Les avertissements étaient clairs, mais sont restés lettre morte. Depuis longtemps, des experts affirmaient que les inondations représentaient un danger important pour les deux barrages construits dans les années 1970 pour protéger près de 90 000 personnes dans le nord-est de la Libye. Ils ont demandé à plusieurs la reprise immédiate des deux structures endommagées situées dans la ville côtière de Derna et en amont. Mais les gouvernements successifs du pays n’ont pas réagi.
« En cas de grande inondation, les conséquences seront désastreuses pour les habitants de la vallée et de la ville », écrivait Abdelwanees Ashoor, professeur de génie civil, dans une étude publiée en 2022 dans le Sabha University Journal of Pure and Applied Sciences, la revue scientifique de l’université de Sebha, dans l’Ouest libyen.
Cette prévision s’est concrétisée aux premières heures du 11 septembre, lorsque les habitants de Derna ont été réveillés dans la nuit par de fortes explosions, avant que les eaux de crue ne déferlent sur la ville méditerranéenne. Ils ont découvert que les deux barrages avaient rompu, libérant un mur d’eau de deux étages de hauteur qui a balayé des quartiers entiers de la cité jusqu’à la mer, tuant des milliers de personnes en quelques secondes, emportant routes et ponts.

Données affichées
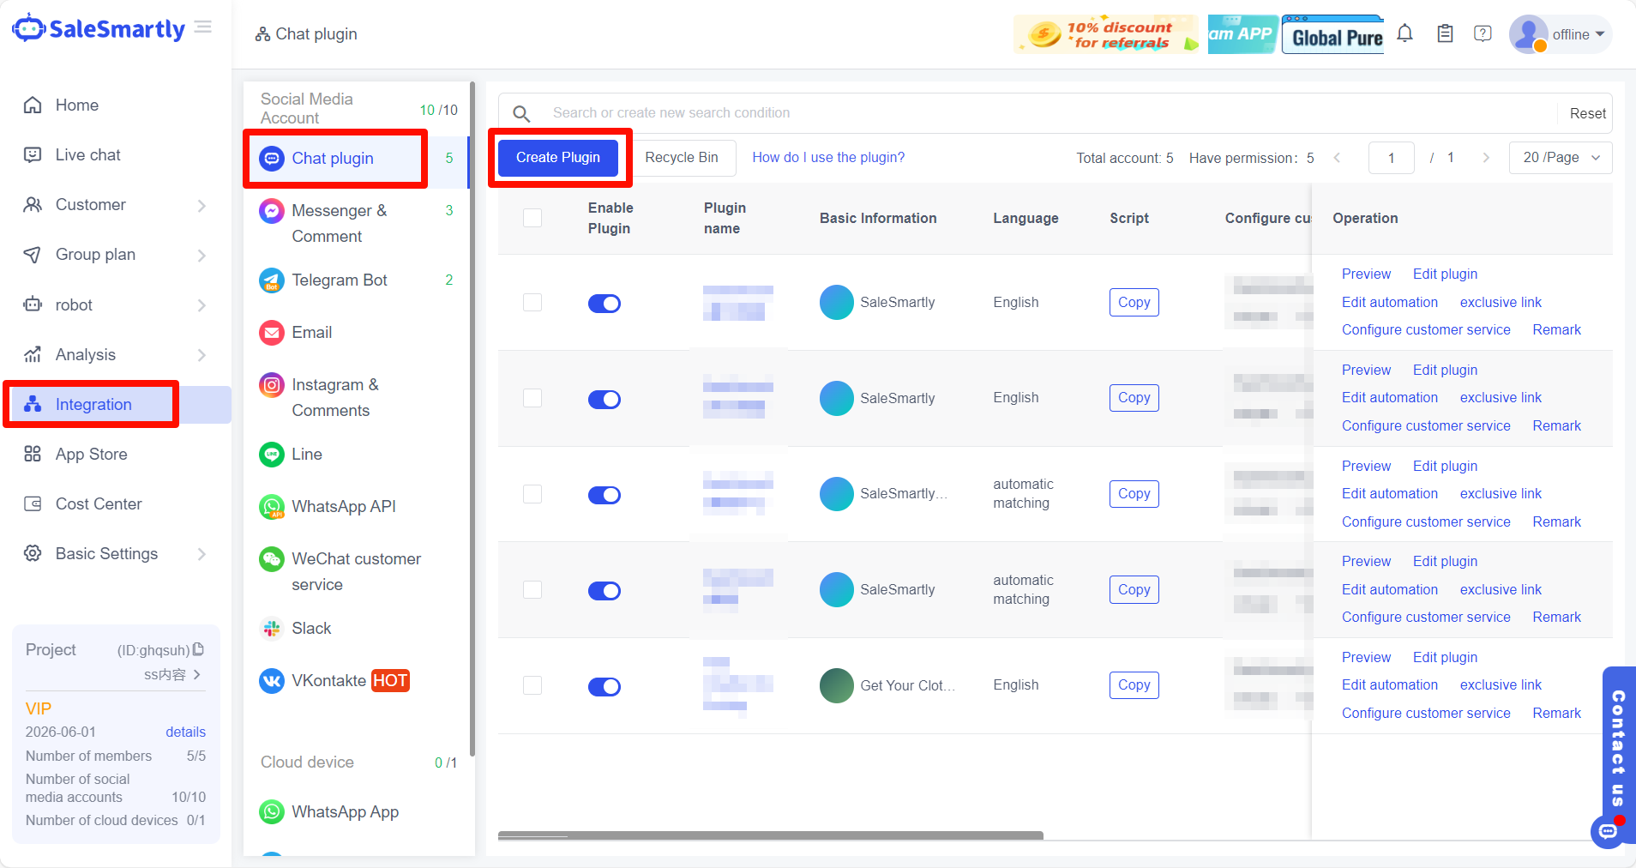Copy the project ID using copy icon
1636x868 pixels.
199,649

Énoncé de l'exercice
Citez textuellement le passage du texte sur la rupture des barrages de Derna qui commence par « Les avertissements étaient » et se termine par « n’ont pas réagi. ».

Résultat de l'exercice
Les avertissements étaient clairs, mais sont restés lettre morte. Depuis longtemps, des experts affirmaient que les inondations représentaient un danger important pour les deux barrages construits dans les années 1970 pour protéger près de 90 000 personnes dans le nord-est de la Libye. Ils ont demandé à plusieurs la reprise immédiate des deux structures endommagées situées dans la ville côtière de Derna et en amont. Mais les gouvernements successifs du pays n’ont pas réagi.